Return the following from the records below: each line, word for word, starting with the line that contains "Disable the Use" and going on through the line that contains "Click the struck-through", with nothing outside that range.

■ ■ ■

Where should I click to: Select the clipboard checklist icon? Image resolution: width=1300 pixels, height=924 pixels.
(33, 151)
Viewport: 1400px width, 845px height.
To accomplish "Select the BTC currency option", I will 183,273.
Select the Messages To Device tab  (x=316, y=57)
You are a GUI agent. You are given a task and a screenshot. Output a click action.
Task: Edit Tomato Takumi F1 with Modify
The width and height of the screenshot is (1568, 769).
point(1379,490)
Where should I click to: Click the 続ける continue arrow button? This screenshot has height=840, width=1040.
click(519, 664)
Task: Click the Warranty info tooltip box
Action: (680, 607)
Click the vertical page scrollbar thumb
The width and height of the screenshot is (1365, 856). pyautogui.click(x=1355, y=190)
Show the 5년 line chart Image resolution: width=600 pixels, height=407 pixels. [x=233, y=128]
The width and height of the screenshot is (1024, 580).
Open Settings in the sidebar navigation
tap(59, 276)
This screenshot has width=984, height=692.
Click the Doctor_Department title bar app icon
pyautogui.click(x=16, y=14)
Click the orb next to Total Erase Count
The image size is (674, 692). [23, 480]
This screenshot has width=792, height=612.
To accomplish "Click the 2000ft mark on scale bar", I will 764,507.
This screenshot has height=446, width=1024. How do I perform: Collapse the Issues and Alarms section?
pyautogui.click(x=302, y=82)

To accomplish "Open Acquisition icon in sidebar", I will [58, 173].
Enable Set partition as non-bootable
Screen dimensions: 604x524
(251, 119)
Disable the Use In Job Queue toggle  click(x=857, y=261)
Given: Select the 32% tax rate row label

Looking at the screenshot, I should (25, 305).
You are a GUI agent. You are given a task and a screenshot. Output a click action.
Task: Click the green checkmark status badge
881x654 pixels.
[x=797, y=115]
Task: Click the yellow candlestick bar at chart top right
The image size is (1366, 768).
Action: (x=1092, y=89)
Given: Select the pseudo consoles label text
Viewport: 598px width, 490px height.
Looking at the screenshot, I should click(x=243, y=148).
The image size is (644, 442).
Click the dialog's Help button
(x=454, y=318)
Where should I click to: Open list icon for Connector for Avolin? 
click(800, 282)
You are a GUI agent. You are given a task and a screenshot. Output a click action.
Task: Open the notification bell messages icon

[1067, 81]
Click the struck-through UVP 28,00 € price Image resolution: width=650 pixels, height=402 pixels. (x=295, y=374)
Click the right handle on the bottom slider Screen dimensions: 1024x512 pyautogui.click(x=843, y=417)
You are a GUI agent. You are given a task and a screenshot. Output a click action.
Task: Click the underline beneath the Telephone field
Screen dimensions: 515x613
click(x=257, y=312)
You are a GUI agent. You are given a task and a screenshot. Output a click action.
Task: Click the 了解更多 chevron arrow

■ ■ ■

• Response:
Disable the Use In Job Queue toggle  click(x=857, y=261)
Given: Select the 32% tax rate row label

Looking at the screenshot, I should (25, 305).
You are a GUI agent. You are given a task and a screenshot. Output a click action.
Task: Click the green checkmark status badge
881x654 pixels.
[x=797, y=115]
Task: Click the yellow candlestick bar at chart top right
The image size is (1366, 768).
Action: (x=1092, y=89)
Given: Select the pseudo consoles label text
Viewport: 598px width, 490px height.
Looking at the screenshot, I should click(x=243, y=148).
The image size is (644, 442).
Click the dialog's Help button
(x=454, y=318)
Where should I click to: Open list icon for Connector for Avolin? 
click(800, 282)
You are a GUI agent. You are given a task and a screenshot. Output a click action.
Task: Open the notification bell messages icon

[1067, 81]
Click the struck-through UVP 28,00 € price Image resolution: width=650 pixels, height=402 pixels. (x=295, y=374)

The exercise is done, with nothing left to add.